I found myself spending the most time thinking about part III. Part of it because it seemed so outlandish and otherworldly. And part because, it felt like it was the most implausible.

Things I didn't really believe...

  • race-based cultural identity. It's hard for me to imagine races of people continuing to separate and battle against each other, when they all essentially come from the same culture. my expectation is that a small group of humans would work to survive, form more of a monoculture, and probably mix races to form more of a global culture.
  • directed evolution of the pingers. the pingers come from an undersea race based upon Cal's submarine. there's no chance that a submarine of ~150 people could develop gills over a 5,000 year period. evolution requires a large population for mutations and then enough natural selection to work that way. hundreds of generations won't cut it.
  • a lack of manufacturing prowess. the spacers have 5,000 years to determine how to manufacture computers from all of humanity's expertise. I'm sort of surprised that they would have less sophisticated computers than what we've built in the last 80 or so years.
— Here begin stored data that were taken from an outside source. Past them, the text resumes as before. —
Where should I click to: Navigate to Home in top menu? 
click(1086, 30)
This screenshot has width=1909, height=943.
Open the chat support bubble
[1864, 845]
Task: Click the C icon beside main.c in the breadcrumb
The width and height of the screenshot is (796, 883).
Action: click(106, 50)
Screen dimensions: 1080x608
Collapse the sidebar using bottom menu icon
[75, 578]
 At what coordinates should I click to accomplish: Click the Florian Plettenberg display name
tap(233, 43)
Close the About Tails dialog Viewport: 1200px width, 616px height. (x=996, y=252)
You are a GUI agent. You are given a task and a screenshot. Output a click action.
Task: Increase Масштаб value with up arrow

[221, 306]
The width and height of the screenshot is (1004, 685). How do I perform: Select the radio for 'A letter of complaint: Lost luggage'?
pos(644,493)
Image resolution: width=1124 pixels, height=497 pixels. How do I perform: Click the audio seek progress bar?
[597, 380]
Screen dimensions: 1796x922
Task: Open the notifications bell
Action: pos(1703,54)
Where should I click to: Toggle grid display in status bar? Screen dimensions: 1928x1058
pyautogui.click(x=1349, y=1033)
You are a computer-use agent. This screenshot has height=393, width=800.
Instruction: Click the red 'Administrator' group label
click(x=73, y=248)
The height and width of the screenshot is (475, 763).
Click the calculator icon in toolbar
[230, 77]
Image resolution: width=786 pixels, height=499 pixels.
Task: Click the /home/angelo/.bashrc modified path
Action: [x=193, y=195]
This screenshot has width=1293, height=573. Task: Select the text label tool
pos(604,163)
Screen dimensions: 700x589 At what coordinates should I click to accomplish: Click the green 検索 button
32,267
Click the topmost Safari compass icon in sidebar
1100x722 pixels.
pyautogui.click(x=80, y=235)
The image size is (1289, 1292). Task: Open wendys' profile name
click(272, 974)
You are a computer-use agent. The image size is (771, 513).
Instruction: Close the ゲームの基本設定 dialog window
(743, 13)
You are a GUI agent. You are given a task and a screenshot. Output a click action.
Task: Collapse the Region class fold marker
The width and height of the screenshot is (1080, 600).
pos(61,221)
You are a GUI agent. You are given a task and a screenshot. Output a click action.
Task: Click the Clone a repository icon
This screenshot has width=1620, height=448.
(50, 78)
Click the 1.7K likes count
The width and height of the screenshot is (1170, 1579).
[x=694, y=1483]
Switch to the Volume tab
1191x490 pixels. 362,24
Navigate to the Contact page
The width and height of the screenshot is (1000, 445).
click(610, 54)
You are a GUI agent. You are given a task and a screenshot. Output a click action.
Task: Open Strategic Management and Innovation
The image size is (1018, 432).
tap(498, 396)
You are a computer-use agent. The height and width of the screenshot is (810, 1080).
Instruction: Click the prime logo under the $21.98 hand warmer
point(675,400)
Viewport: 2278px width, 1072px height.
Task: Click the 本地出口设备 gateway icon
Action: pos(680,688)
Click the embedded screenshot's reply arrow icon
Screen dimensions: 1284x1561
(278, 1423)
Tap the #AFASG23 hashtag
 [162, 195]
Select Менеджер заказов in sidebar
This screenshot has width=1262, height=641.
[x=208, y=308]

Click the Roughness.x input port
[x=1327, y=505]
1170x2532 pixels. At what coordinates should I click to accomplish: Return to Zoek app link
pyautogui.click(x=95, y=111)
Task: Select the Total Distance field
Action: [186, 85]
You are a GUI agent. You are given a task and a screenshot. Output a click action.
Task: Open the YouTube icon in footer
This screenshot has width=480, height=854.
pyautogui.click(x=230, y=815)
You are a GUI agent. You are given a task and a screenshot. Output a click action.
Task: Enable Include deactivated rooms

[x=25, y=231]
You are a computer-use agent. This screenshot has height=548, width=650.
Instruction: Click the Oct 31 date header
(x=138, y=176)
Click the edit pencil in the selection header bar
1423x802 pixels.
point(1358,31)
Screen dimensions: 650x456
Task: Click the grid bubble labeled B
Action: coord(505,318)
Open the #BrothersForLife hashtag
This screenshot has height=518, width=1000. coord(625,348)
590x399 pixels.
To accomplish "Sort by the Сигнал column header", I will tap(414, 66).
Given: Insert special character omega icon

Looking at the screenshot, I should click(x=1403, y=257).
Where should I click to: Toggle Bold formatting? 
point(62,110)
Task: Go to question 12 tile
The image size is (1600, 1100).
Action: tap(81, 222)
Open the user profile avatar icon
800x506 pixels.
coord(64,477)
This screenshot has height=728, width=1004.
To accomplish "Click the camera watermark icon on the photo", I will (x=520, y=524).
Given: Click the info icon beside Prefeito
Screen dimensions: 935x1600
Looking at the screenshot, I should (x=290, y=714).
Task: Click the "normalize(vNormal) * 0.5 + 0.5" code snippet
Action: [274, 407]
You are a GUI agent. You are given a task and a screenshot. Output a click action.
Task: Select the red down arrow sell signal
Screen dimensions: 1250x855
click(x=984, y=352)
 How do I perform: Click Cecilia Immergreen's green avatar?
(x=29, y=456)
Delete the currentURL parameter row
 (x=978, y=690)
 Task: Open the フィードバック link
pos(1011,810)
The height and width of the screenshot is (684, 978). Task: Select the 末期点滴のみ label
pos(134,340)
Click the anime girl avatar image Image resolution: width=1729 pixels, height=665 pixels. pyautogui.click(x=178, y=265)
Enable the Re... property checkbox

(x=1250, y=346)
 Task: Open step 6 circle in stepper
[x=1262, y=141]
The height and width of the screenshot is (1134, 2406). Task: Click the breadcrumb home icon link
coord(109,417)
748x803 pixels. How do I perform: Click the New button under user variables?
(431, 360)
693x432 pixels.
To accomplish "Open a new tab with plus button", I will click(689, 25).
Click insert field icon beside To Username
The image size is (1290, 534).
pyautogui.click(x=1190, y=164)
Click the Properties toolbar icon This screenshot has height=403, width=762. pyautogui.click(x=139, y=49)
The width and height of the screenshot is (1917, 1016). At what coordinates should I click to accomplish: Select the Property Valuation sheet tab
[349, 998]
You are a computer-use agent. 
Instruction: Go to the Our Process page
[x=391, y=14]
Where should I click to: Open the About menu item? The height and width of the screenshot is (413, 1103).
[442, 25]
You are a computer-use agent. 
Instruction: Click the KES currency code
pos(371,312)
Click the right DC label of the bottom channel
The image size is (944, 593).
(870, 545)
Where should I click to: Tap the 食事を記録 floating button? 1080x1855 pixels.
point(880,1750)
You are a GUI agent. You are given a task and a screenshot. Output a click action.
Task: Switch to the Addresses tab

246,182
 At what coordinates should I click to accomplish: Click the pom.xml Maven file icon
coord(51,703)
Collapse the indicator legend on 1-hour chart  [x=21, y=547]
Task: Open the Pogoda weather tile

Taking a step outside myself, I guess I really do believe that modern humans are fundamentally good and reasonable, and that race-based divisions would largely disappear if humanity were reduced down to single digits of people. If anything, Part III felt like a good 'test' of that.

Despite all that, there were a lot of interesting thought experiments. How do you survive for 5,000 in an underground cave? How do you re-terraform a structure like the earth?

Despite all that, I'd definitely recommend Seveneves if you like science fiction with a heavier bent on technology and physics. It's a great story, and fascinating set of thought experiments.